* **DIRECTIVES**
1. Answer these from the unhist documentation, labeling each answer with its letter:
(a) What is the default value of n?
(b) What happens to negative values in y?
(c) What value of n does the example pass to unhist?
2. List every input that the unhist documentation names for the function, and give each one's description.

* **SUPPLIED TEXT**
::::::

Unhist
Contents |
Purpose
Create a vector whose values follow an empirical distribution.
Synopsis
- d = unhist(x,y,n);
Description
Given the x and y values for an empirical distribution (histogram) where y is the number of times each value of x is seen, UNHIST returns a vector as close to length n as possible whose values follow the provided distribution as close a possible.
UNHIST is useful when attempting to derive statistical information on the distribution of X values in a given x,y relationship, (the output can be passed into SUMMARY, for example, to get information on the empirical distribution in x) or when a set of values is needed which follow a certain empirical distribution.
The output, d, from:
d = unhist(x,y,n);
will be a vector close to length n such that the command:
[hy, hx] = hist(d,x);
would give an hy where hy is an approximation of y except for scale.
The values within y are divided up into n bins and negative values in y are ignored. Note that the output vector may differ from length n because of rounding error while creating bins.
Inputs
- x = vector of bin centers.
- y = vector of frequency of occurrence of each bin in x
- n = (optional) target length for output vector. This also defines the resolution over which y is divided. Larger n leads to finer resolution of y (such that the hy output from [hx,hy]=hist(d) will be a closer approximation of y). Default value = 1000. Actual output length may vary because of rounding on the scaled y values.
Outputs
- d: vector close to length n which contains y_i occurrences of each corresponding x_i value.
Example
Create example x and y, then use UNHIST to create a larger (n=100) sampling which follows the same distribution:
x=1:15; y = [1 3 4 2 0 0 1 5 8 9 7 4 2 1 0]; d = unhist(x,y, 100);
View a histogram of the new larger set:
hist(d,x);
See the distribution of the larger sample set:
[hy, hx] = hist(d,x);
and a summary of the distribution:
summary(d');

::::::

* **EXTRACTED INFORMATION**
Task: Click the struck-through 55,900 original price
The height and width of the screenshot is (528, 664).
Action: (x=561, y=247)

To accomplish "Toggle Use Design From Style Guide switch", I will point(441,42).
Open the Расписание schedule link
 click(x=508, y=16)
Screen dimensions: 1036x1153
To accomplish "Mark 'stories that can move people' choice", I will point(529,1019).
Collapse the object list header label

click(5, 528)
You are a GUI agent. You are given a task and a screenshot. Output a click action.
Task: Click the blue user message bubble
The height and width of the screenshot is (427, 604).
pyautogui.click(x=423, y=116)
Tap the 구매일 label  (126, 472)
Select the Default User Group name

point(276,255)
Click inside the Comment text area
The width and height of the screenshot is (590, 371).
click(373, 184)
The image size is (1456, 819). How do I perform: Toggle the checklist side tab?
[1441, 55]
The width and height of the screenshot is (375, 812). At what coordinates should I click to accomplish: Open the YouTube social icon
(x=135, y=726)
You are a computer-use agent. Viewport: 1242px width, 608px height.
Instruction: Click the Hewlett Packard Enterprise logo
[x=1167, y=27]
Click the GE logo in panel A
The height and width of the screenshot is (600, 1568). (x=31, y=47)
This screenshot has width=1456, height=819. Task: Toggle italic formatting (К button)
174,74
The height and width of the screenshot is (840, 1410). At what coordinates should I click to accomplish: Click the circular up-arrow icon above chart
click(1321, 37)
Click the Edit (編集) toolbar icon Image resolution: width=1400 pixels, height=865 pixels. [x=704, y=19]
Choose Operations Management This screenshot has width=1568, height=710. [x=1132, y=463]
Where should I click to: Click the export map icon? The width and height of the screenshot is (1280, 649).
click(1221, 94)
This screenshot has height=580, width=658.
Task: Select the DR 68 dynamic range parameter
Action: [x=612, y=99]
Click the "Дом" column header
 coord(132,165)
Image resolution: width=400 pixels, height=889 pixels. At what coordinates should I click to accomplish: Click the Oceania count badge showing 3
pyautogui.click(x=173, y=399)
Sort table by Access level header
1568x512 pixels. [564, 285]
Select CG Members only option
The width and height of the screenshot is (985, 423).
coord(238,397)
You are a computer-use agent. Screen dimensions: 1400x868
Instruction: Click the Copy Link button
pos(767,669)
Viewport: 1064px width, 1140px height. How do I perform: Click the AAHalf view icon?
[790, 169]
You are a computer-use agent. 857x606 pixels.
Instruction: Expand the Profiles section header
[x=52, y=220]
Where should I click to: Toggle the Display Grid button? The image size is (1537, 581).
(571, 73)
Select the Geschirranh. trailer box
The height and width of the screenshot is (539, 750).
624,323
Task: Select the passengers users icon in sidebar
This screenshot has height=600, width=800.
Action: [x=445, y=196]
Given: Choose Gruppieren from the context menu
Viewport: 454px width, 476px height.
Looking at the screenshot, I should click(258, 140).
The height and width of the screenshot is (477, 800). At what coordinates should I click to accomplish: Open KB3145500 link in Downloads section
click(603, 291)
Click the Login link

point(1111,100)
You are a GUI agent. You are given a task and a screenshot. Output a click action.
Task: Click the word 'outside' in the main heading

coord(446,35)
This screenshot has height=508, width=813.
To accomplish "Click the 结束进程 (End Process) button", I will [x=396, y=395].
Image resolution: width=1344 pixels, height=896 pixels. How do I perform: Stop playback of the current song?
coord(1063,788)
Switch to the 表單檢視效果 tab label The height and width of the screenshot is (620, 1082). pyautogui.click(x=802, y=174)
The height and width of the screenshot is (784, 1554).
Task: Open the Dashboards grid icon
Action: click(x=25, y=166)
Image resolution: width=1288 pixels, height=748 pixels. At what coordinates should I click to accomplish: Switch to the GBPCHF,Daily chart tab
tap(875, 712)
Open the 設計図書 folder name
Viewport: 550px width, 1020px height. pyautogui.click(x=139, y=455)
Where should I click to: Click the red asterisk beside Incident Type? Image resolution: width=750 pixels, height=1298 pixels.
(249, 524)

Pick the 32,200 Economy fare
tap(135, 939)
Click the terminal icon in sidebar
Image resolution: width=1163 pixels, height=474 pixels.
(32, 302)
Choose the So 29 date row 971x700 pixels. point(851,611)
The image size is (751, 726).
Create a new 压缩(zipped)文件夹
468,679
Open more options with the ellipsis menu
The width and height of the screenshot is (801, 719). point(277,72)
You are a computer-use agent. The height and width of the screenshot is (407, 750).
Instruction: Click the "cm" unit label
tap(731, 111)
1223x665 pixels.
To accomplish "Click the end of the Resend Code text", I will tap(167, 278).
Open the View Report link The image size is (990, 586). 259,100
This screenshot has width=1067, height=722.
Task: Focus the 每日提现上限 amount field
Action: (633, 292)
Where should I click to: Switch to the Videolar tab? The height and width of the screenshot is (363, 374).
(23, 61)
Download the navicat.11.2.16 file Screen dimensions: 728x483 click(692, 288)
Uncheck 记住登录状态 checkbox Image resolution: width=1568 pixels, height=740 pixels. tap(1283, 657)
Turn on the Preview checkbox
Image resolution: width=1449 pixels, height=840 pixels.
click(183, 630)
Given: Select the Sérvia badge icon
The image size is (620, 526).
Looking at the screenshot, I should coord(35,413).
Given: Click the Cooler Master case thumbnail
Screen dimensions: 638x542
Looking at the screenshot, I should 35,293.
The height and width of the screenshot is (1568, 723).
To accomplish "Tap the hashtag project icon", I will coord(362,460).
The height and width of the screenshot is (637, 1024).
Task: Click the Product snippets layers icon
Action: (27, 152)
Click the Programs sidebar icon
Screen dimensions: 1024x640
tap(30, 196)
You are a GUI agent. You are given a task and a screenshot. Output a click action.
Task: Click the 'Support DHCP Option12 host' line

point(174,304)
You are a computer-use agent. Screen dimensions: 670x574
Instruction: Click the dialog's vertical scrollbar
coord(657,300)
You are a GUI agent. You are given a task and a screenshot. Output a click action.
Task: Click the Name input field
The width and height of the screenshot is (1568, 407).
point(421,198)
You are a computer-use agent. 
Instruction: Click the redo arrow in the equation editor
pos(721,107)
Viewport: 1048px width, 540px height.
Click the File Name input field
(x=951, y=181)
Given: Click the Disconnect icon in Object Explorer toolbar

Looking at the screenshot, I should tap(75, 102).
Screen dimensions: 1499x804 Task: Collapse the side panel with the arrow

::::::

* **ANSWERS FOR THE EXERCISE**
1.
(a) 1000
(b) They are ignored.
(c) 100

2.
- x: vector of bin centers
- y: vector of frequency of occurrence of each bin in x
- n: optional target length for the output vector, which also sets the resolution over which y is divided (default 1000)